No hay pues que perder el tiempo luchando contra sí mismo, pues luchar contra sí equivale a seguir mirándose, y con frecuencia la lucha exasperada contra uno mismo sólo hace más violenta y fascinante la tentación. Se trata más bien de escapar a sí mismo reuniéndose en Dios, recogiéndose en Su Presencia, dejando de hacer ruido consigo mismo.

Y creo que prácticamente eso es resultado de la maravillosa revelación del Apóstol: "Para mí, la vida es Cristo". "Ya no soy yo el que vive, es Cristo el que vive en mí". Ese debe ser el resultado, el silencio de nosotros mismos. El que no hace ruido consigo mismo, el que escucha oye la voz de Dios, oye la música misteriosa, está abierto a una plenitud, es poco a poco liberado de sí mismo, ya no se ve y se vuelve transparente a la Presencia de Dios, la comunica sin pensarlo porque la respira.

No por nada nos dio San Pablo la maravillosa imagen del matrimonio, diciendo en la segunda Epístola a los corintios: "Os he desposado con un Esposo único, para presentaros a Cristo como una virgen pura". Se trata de un matrimonio de amor entre Dios y nosotros. No hay obligación ni amenazas, no hay nada que temer sino el no amarlo bastante. Porque Él nos amará siempre, nos amará eternamente, hagamos lo que hagamos. Pero nosotros podemos herirlo, podemos crucificarlo ya que está totalmente entregado a nuestro amor.

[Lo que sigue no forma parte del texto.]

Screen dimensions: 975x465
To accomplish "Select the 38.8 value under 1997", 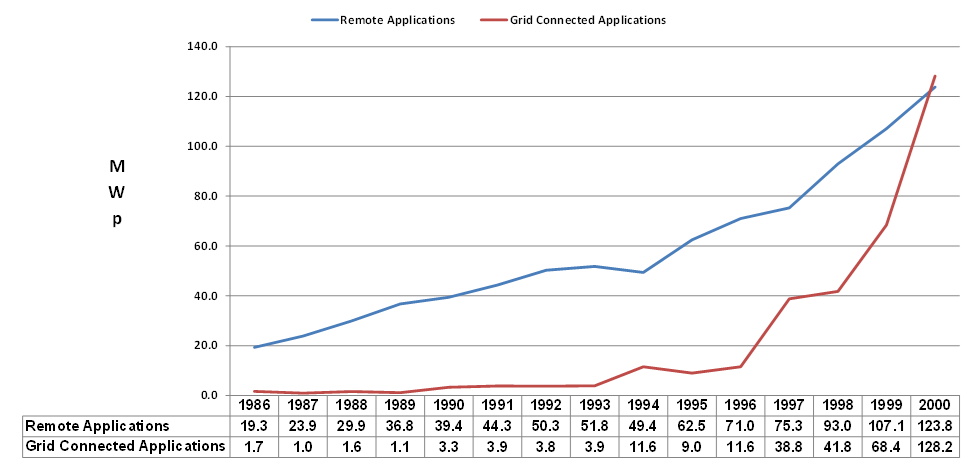I will pos(787,446).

Y eso es finalmente el "Bien": cuidar en nosotros la Presencia Divina de que estamos encargados. No traicionar esa Vida, no interceptar ese Rostro, ser la sonrisa de esa Bondad.

Es lo que vamos a pedir a Nuestro Señor, por intercesión del Apóstol San Pablo. Amarlo simplemente, amarlo alegremente, amarlo con una confianza inquebrantable, amarlo sin temor, amarlo sabiendo que cree en nosotros, que nos tiene confianza y sólo nos invita a la generosidad, tratando de no hacer ruido con nosotros mismos a fin de escuchar en silencio la Voz del Eterno Amor que es justamente el diálogo en que se construye nuestra intimidad, en que nos hacemos realmente hombres en el don de nosotros mismos, en que nos perdemos con San Pablo en Cristo Jesús.